▶ [Problem statement]: Of the entries below, repeat exactly only those lines from the one containing "The height and" through the last line, with pictures omitted.

▶ [Data extract]:
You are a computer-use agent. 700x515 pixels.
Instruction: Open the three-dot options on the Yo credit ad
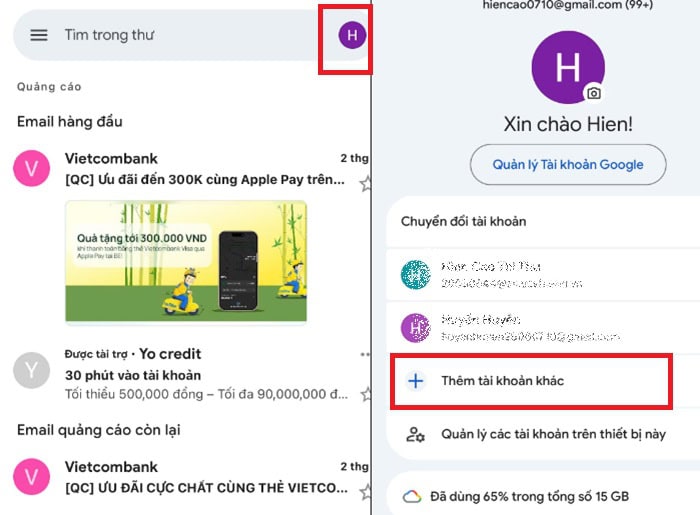(x=365, y=354)
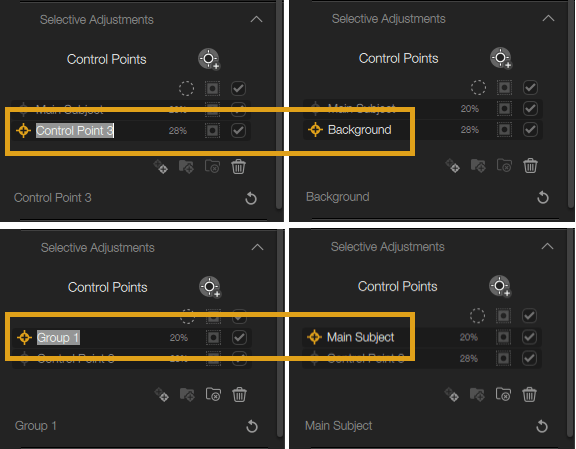This screenshot has height=449, width=576.
Task: Collapse Selective Adjustments above Control Point 3 panel
Action: coord(256,19)
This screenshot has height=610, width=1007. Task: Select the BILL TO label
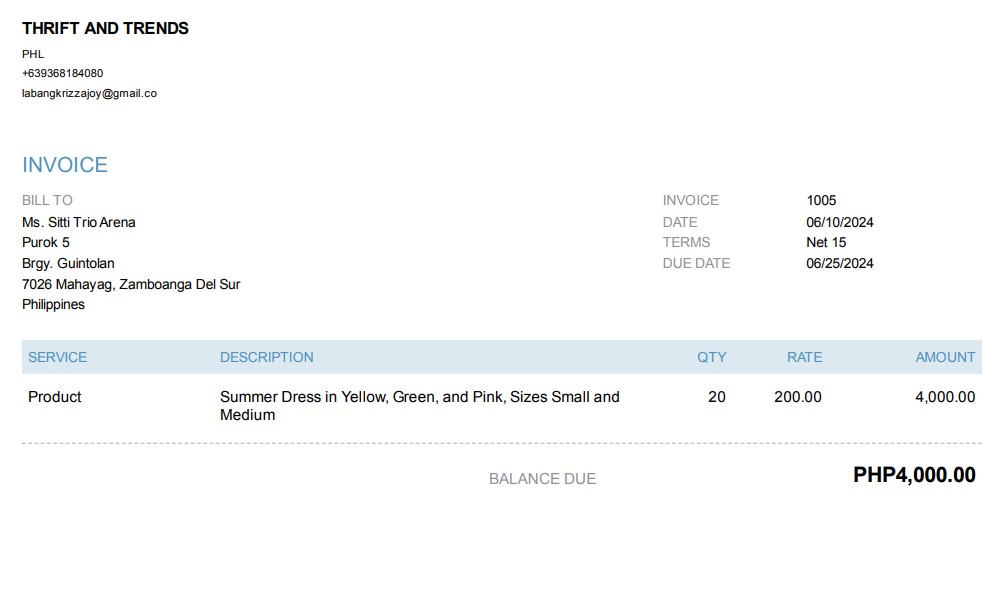(47, 200)

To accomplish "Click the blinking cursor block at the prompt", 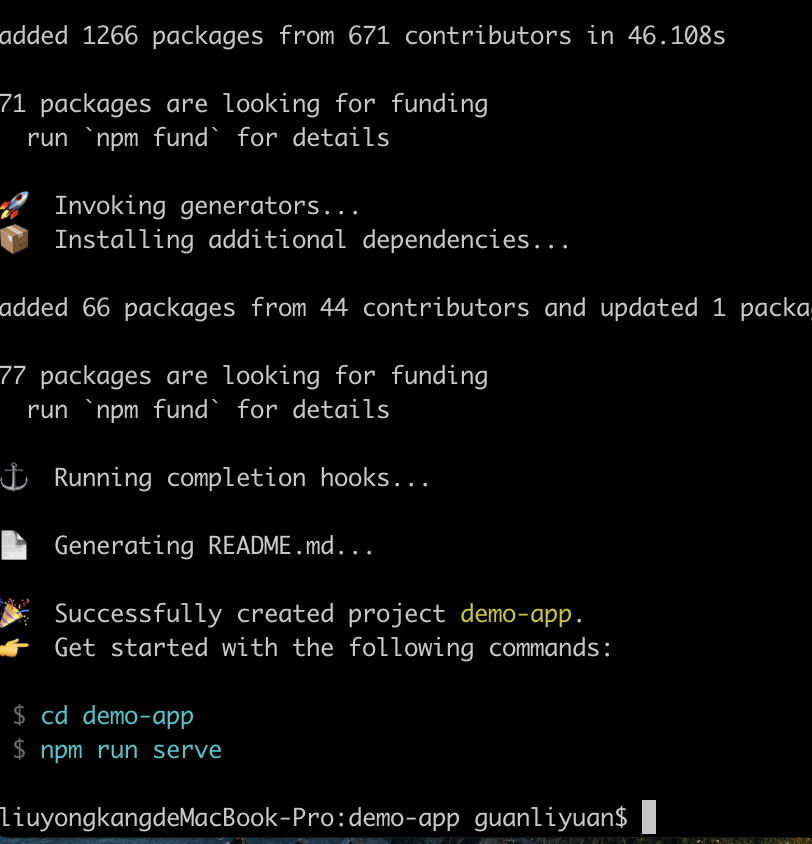I will coord(648,817).
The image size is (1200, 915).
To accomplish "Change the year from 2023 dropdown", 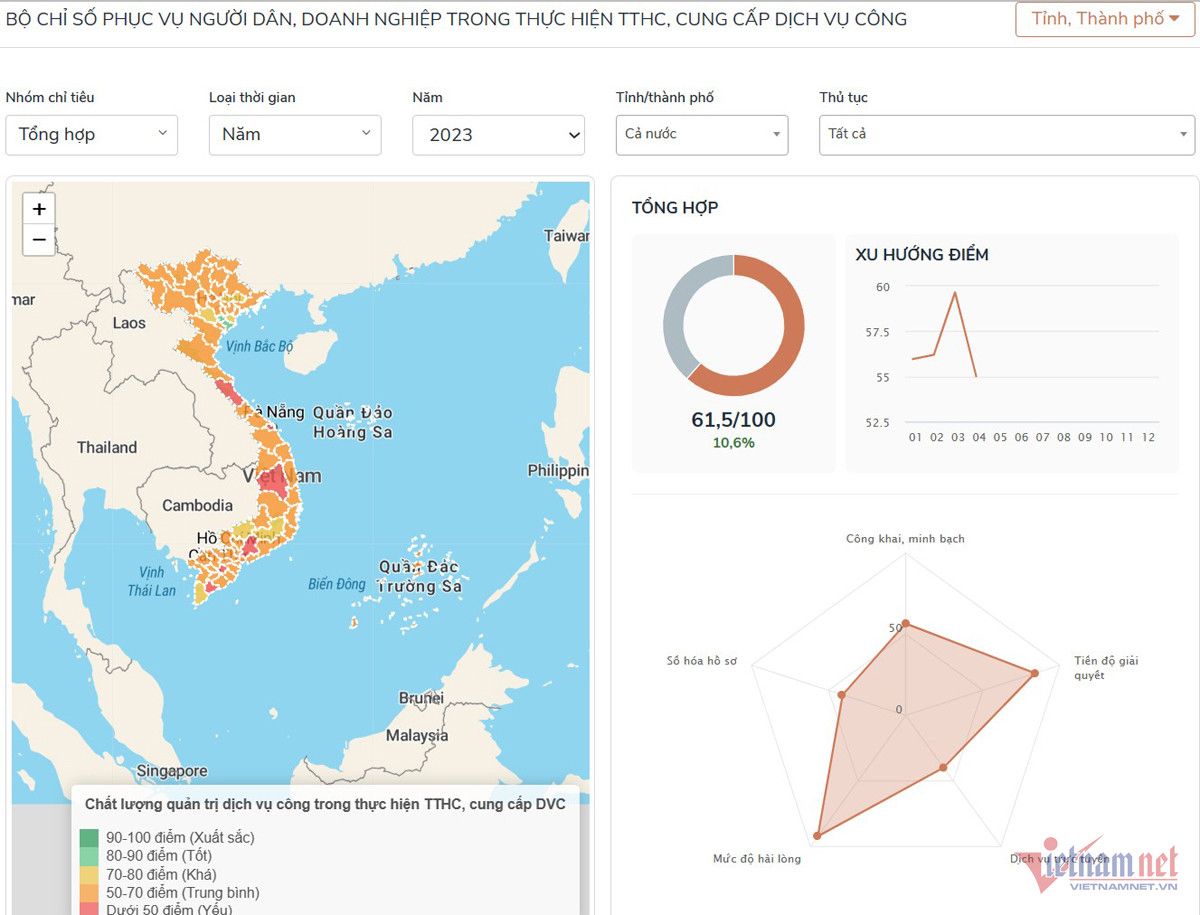I will pyautogui.click(x=498, y=135).
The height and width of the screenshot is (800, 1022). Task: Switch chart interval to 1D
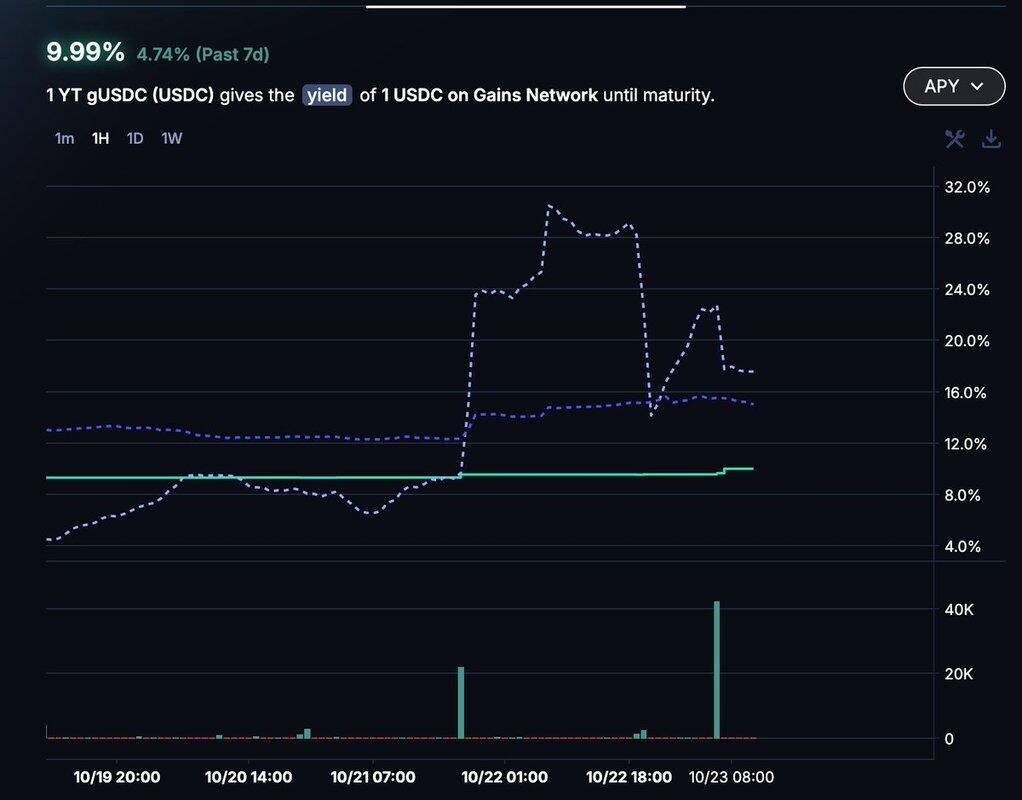point(135,139)
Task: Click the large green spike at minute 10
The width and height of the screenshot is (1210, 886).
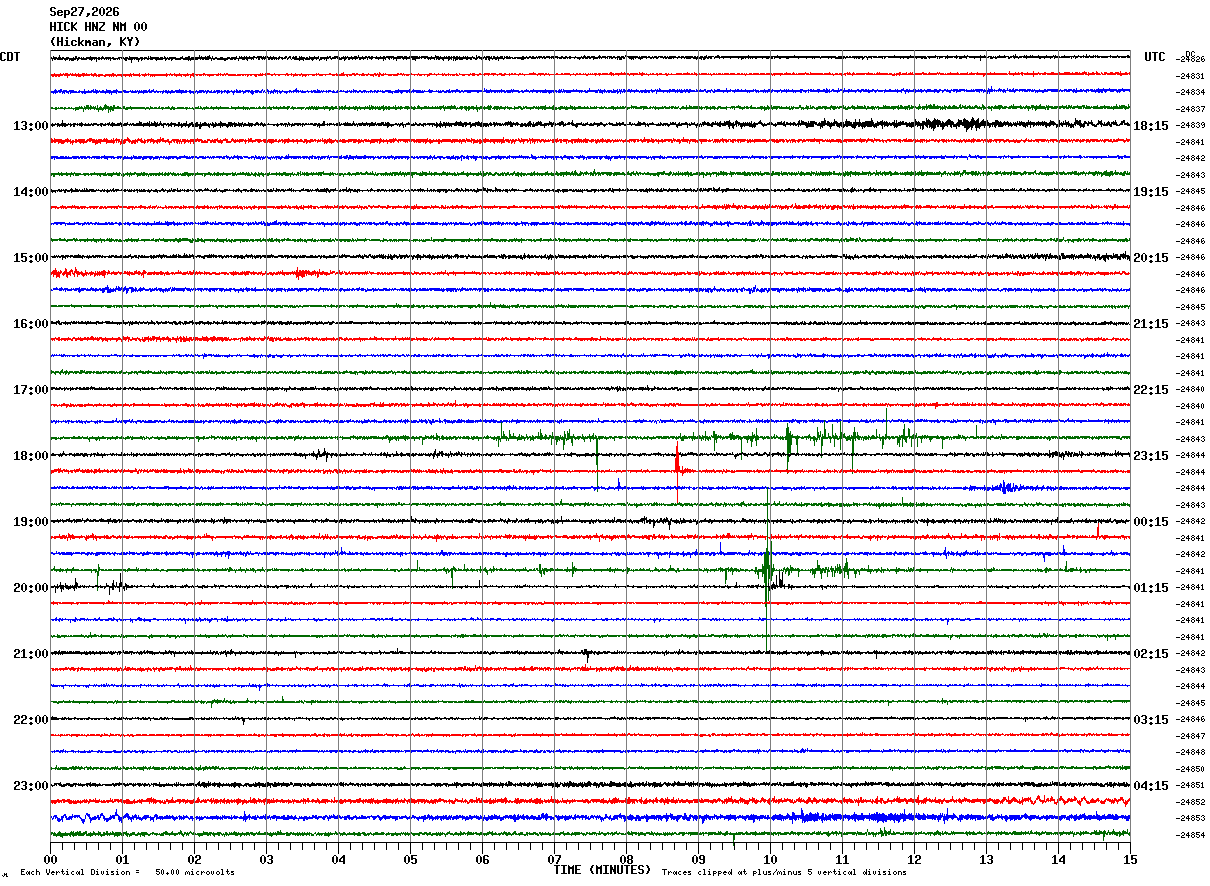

▶ [Exercise solution]:
The height and width of the screenshot is (800, 1022). Task: Switch chart interval to 1D
point(135,139)
Task: Click the large green spike at minute 10
The width and height of the screenshot is (1210, 886).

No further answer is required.